Excerpted records —
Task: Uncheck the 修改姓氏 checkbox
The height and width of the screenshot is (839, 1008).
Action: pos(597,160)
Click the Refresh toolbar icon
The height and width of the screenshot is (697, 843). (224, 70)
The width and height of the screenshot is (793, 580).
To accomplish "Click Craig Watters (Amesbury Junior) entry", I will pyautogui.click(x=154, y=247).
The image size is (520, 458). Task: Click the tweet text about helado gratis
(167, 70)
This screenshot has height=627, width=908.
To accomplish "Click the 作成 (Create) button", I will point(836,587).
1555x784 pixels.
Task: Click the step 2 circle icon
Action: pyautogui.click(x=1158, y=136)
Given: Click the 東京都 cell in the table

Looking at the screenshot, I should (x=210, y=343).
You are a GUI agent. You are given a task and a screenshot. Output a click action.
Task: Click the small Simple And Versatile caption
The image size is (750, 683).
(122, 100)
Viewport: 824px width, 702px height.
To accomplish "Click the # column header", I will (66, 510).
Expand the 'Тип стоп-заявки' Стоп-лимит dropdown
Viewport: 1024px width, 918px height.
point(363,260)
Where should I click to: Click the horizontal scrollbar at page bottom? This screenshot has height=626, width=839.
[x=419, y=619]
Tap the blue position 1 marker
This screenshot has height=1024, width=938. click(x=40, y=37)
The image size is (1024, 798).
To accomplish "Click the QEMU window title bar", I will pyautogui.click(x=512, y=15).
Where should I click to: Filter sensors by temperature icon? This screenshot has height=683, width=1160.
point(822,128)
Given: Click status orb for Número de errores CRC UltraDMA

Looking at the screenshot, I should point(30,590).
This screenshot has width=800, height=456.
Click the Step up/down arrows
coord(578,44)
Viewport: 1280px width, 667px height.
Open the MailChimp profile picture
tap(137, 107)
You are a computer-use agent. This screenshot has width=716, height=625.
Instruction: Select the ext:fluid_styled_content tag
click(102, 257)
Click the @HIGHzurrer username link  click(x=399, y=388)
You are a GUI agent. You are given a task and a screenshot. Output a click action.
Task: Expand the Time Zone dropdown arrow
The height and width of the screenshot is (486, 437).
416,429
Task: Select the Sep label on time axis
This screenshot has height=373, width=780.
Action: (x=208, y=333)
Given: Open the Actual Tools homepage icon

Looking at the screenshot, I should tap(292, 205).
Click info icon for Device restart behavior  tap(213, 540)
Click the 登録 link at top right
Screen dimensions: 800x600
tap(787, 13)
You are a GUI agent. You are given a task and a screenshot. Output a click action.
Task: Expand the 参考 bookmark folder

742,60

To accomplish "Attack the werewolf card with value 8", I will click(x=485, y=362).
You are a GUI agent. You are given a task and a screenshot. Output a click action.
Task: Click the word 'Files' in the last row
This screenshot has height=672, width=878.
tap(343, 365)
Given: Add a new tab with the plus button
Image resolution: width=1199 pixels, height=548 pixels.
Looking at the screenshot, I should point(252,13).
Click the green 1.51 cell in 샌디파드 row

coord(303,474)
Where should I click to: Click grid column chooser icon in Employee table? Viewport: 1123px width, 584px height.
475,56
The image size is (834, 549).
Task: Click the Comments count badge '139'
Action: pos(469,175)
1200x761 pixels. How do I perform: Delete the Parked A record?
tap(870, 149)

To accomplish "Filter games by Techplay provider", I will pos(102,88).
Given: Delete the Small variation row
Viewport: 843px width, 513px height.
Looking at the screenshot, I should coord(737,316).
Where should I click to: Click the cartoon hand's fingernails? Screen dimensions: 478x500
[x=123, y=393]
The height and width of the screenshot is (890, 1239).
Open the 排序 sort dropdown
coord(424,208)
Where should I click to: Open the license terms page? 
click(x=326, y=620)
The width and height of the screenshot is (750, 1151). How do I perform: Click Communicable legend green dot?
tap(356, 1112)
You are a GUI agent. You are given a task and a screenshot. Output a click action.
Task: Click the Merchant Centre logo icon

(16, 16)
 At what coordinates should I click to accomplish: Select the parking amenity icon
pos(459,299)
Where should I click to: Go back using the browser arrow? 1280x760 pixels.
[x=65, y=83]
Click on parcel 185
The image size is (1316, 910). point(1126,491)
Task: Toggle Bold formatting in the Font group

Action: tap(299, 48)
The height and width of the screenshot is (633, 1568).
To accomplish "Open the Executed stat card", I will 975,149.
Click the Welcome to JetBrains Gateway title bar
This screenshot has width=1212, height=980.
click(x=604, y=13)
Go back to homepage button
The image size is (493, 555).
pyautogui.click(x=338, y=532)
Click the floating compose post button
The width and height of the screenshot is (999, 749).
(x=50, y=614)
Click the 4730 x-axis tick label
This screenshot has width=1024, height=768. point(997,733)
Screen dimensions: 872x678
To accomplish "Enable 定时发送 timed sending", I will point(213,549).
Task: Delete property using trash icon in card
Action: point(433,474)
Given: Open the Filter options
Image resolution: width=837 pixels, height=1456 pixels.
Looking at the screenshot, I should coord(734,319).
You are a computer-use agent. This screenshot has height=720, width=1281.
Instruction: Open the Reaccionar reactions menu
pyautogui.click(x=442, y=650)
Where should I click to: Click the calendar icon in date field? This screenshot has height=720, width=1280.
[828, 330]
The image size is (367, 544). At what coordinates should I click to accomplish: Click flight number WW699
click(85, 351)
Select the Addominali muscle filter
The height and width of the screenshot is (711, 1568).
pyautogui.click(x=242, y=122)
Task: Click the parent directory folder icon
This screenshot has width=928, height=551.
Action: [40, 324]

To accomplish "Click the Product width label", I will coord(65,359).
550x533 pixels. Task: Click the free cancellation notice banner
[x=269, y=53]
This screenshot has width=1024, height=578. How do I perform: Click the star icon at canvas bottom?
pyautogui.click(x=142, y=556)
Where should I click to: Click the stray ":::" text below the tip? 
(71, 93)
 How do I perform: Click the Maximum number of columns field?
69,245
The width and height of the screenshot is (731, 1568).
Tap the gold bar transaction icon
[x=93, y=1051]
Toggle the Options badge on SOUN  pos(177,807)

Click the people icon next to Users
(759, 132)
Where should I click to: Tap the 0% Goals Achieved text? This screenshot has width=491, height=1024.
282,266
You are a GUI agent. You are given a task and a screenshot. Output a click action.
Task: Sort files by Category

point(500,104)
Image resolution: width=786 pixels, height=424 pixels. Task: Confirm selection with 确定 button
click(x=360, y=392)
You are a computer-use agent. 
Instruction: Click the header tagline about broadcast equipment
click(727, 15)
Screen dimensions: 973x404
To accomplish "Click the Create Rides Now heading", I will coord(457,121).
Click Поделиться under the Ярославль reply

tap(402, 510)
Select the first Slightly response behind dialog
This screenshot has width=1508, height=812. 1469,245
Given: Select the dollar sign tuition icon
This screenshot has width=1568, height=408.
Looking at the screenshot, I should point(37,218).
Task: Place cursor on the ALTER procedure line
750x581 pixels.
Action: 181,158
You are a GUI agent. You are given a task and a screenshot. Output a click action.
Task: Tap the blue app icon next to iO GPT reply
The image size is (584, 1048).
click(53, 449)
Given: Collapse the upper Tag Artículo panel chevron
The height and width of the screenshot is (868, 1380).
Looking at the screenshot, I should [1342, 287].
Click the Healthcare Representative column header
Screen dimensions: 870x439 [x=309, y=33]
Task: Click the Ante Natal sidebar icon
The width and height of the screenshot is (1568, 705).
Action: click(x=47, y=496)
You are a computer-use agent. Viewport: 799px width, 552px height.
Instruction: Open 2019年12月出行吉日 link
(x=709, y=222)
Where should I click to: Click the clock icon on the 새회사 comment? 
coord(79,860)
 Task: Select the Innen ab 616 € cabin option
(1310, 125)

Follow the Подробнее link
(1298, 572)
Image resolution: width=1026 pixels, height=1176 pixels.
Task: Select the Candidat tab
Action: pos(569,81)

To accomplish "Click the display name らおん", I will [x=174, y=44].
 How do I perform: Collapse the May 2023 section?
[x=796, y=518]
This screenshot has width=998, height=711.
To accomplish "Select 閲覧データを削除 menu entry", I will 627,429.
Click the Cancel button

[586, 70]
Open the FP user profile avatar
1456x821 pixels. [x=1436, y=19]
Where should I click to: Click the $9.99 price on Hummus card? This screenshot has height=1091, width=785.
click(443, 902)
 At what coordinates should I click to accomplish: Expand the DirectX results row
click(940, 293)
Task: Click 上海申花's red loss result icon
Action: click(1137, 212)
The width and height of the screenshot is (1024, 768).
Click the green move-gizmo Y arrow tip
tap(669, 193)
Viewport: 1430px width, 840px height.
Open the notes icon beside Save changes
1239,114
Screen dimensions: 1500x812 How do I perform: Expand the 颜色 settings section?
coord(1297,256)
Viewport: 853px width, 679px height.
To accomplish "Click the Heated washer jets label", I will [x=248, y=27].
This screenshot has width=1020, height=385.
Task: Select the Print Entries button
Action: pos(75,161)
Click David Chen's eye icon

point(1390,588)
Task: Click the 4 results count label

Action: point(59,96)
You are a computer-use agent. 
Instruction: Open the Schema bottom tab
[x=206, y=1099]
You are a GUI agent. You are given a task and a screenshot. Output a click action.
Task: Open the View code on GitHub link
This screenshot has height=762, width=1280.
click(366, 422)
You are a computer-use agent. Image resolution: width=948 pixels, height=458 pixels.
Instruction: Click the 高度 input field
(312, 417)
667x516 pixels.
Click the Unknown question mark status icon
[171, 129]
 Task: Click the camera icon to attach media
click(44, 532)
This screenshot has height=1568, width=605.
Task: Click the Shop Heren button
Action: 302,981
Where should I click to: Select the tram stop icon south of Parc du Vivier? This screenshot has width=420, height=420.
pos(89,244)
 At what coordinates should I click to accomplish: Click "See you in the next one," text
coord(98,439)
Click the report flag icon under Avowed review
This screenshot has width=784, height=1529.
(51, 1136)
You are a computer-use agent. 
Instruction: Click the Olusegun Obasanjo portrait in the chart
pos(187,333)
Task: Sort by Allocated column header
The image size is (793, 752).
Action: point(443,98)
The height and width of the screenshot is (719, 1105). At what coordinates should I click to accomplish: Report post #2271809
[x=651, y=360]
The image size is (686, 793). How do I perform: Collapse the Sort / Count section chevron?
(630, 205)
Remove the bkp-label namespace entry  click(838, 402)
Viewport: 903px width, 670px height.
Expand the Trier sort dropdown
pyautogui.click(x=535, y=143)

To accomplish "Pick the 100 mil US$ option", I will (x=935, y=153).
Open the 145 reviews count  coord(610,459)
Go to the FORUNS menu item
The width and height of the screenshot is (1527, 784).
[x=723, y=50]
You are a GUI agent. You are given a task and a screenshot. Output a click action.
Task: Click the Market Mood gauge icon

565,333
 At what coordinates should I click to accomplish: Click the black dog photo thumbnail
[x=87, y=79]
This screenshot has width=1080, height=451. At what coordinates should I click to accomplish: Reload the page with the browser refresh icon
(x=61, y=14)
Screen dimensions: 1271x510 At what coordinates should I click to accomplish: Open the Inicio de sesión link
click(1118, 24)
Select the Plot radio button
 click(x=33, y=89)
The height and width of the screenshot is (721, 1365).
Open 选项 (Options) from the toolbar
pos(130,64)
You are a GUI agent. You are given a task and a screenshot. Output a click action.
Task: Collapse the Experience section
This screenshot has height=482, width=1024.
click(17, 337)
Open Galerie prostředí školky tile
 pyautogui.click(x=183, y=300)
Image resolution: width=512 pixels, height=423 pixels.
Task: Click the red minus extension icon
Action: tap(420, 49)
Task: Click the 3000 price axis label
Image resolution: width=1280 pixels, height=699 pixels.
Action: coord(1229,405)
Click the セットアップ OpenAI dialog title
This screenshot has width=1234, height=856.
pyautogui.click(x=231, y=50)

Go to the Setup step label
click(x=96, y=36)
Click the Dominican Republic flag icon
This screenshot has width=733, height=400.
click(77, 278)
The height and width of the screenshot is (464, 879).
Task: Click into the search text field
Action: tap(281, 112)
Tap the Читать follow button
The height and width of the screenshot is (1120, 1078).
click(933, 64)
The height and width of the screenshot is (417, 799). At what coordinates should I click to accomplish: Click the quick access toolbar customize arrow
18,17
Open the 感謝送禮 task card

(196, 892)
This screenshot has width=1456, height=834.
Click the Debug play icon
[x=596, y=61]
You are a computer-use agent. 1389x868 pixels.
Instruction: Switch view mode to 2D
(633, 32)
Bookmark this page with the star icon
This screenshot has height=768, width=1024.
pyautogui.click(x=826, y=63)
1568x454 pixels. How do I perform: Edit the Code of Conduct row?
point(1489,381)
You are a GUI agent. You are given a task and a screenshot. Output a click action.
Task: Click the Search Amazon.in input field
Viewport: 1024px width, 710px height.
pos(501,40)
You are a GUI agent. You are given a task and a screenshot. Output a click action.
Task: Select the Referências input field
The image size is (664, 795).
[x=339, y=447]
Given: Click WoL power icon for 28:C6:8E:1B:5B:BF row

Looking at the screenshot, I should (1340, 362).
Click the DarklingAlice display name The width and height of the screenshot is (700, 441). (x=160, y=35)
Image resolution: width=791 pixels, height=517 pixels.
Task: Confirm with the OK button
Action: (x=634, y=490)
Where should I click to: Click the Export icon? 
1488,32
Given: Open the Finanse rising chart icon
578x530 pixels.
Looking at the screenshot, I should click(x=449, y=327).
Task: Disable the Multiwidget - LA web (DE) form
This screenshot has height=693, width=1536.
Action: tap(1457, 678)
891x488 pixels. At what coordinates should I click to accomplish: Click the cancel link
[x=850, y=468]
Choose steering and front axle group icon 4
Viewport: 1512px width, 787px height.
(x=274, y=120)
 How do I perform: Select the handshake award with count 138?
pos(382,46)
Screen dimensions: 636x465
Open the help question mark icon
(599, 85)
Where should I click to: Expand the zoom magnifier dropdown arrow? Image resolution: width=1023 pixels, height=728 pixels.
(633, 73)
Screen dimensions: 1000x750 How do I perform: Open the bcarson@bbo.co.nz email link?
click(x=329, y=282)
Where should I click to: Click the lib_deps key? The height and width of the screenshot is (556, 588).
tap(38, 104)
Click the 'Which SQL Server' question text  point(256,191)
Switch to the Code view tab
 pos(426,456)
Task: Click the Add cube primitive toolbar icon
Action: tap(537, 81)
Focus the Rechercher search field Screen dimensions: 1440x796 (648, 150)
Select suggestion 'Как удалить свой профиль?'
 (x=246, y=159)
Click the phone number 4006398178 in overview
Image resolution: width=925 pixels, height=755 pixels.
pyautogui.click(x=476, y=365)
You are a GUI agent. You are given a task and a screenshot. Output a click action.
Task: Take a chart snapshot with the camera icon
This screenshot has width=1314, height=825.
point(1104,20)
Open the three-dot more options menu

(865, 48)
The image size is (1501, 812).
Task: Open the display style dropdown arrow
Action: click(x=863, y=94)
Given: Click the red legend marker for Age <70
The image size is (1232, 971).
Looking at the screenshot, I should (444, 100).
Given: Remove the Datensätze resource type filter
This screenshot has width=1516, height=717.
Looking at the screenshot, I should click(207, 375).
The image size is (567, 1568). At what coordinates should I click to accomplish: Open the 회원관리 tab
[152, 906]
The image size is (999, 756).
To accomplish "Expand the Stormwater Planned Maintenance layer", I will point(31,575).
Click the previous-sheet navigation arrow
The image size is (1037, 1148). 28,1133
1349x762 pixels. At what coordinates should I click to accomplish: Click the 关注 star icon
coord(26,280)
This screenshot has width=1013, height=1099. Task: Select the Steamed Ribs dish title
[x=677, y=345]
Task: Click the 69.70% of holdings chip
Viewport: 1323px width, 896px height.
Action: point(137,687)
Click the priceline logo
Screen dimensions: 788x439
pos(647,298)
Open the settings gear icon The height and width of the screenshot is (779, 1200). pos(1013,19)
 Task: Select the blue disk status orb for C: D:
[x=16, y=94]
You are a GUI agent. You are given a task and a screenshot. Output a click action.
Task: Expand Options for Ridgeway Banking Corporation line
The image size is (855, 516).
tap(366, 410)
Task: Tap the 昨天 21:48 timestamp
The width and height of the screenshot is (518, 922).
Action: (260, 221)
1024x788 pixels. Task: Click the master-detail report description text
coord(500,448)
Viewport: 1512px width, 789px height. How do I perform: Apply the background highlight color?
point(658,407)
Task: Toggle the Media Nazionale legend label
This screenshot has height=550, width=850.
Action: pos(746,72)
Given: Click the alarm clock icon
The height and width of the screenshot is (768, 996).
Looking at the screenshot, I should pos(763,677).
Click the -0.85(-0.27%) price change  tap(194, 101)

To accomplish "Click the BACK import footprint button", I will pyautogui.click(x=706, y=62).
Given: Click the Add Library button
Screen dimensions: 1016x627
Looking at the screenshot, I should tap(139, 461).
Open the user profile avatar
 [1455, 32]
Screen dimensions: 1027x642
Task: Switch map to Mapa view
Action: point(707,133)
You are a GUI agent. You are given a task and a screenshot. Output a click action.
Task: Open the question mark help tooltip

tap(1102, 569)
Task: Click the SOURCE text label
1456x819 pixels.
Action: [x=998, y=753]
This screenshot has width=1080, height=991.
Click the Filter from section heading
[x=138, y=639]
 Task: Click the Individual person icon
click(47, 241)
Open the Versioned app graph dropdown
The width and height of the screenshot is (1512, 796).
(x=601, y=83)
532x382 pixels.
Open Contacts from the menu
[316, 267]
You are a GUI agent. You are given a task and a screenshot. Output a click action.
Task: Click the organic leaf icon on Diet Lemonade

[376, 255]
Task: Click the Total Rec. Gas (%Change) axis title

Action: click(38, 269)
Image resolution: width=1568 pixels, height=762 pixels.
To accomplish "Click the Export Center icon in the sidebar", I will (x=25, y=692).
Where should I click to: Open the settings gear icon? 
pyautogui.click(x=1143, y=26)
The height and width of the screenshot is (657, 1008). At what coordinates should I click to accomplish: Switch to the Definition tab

Aim of the task — The lines from the beginning of the records through the line containing "The width and height of the screenshot is (793, 580)." should be reproduced exactly. Include nothing else.

Answer section —
Task: Uncheck the 修改姓氏 checkbox
The height and width of the screenshot is (839, 1008).
Action: pos(597,160)
Click the Refresh toolbar icon
The height and width of the screenshot is (697, 843). (224, 70)
The width and height of the screenshot is (793, 580).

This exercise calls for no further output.